If you don’t get what it’s about, it’s not real. I think and hope that comes through in my drawings.
What’s the biggest risk you face?
I think our biggest risk would be if something happened to Sarina.
Without her creativity we would just be another “me-too” brand and there are way too many of them out there to have much of a chance of standing out from the crowd.
Is there anything you would have done differently?
To quote the cliché “You learn from your mistakes”, yes there are certainly things we would have done differently.
Unfortunately we didn’t know what we didn’t know – that’s where the experience bit comes into it.
Having not gained the traction we would have liked in the first nine months of operation, we went looking for some good advice and guidance.

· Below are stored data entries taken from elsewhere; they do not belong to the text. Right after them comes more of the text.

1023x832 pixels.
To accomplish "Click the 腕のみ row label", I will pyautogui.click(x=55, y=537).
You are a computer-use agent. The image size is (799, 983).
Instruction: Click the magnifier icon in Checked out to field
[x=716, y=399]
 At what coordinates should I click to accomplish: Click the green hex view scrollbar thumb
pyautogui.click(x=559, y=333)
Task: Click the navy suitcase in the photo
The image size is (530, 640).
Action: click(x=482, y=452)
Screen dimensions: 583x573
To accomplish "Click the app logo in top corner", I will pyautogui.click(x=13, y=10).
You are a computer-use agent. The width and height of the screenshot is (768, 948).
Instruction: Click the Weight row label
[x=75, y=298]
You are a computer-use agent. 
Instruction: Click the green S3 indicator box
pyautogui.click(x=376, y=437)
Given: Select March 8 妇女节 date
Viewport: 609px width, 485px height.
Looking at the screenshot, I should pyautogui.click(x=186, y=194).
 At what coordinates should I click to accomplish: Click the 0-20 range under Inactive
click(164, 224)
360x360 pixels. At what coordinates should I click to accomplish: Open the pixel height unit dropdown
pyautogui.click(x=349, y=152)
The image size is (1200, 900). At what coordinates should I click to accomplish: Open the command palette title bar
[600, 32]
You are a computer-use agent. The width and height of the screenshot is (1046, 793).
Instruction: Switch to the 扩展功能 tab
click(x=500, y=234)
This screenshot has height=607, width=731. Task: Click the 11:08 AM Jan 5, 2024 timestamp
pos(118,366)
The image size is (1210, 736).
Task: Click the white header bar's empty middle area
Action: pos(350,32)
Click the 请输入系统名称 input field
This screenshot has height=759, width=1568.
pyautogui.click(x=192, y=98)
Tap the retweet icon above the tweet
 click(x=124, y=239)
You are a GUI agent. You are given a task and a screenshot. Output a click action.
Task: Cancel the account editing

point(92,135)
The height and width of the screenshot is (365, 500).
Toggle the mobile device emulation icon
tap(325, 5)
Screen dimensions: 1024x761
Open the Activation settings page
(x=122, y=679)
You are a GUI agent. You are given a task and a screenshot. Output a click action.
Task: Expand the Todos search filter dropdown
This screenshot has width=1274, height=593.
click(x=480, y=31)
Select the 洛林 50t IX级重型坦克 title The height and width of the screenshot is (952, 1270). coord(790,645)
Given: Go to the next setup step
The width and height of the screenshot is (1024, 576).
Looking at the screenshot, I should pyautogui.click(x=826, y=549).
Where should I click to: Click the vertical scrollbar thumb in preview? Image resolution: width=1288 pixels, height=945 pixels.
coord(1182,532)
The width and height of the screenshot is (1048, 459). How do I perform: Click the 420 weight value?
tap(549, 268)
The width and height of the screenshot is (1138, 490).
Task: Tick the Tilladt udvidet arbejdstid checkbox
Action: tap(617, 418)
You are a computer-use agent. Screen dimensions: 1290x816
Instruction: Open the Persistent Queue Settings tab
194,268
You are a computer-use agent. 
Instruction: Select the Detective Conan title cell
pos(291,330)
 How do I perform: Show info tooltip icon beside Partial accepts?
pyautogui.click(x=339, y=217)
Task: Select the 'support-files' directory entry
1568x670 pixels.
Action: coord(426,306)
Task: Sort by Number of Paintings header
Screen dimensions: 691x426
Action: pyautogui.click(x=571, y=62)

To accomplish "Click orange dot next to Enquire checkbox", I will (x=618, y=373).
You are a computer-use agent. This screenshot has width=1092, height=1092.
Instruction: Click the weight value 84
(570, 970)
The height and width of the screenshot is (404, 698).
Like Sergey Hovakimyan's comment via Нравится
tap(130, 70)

We found it in the company we’re now working with to develop our online marketing strategy, Direct Target Consulting. Everything is much clearer now.
Our website has been significantly re-engineered to assist with our aim of being a predominantly online business.
We have a marketing and promotional strategy, and we set benchmarks on a weekly and monthly basis to help us achieve our KPIs.
The retail climate is tough, to say the least. Why enter such a tough sector?
Every business has its own challenges. Whilst it’s true retail is tough at the moment, better conditions will no doubt emerge down the track.
We see ourselves as a long-term player and, as such, we’ll need to be able to endure the changing conditions of the business cycle over the longer term.
The Aussie dollar is a real headwind in developing our overseas customer base but it means we have to work harder to constantly test new tactics and promotions, and I know this approach will hold us in good stead in the long run.
We see the opportunity as being immense. Whilst there are many players in the market, we really believe we have a unique selling proposition for potential customers.
We are original, we are unique and we have an authentic foundation and brand ethic – we think that should set us apart and gain the recognition and buy-in from our target audience.
What advice would you give to other entrepreneurs?
Not sure I’m qualified to be advising anyone at this stage as we haven’t yet got sufficient runs on the board.
My observations, however, would be that starting a business from scratch is a tough exercise that required tremendous commitment and determination.
You also need to have sufficient resources to allow the business time to achieve its potential. I no longer believe in overnight successes. I think that’s a myth that many aspire to but the reality is most of those “overnight successes” have been working away for years to achieve their goals.
I believe that to succeed in any business endeavour you have to be brutally honest as to your real point of difference.
If you can genuinely tick that box, then providing you have the bloody-minded determination and working capital to continue in the face of the many challenges a business will invariably experience, you may one day be able to call yourself a “successful” entrepreneur.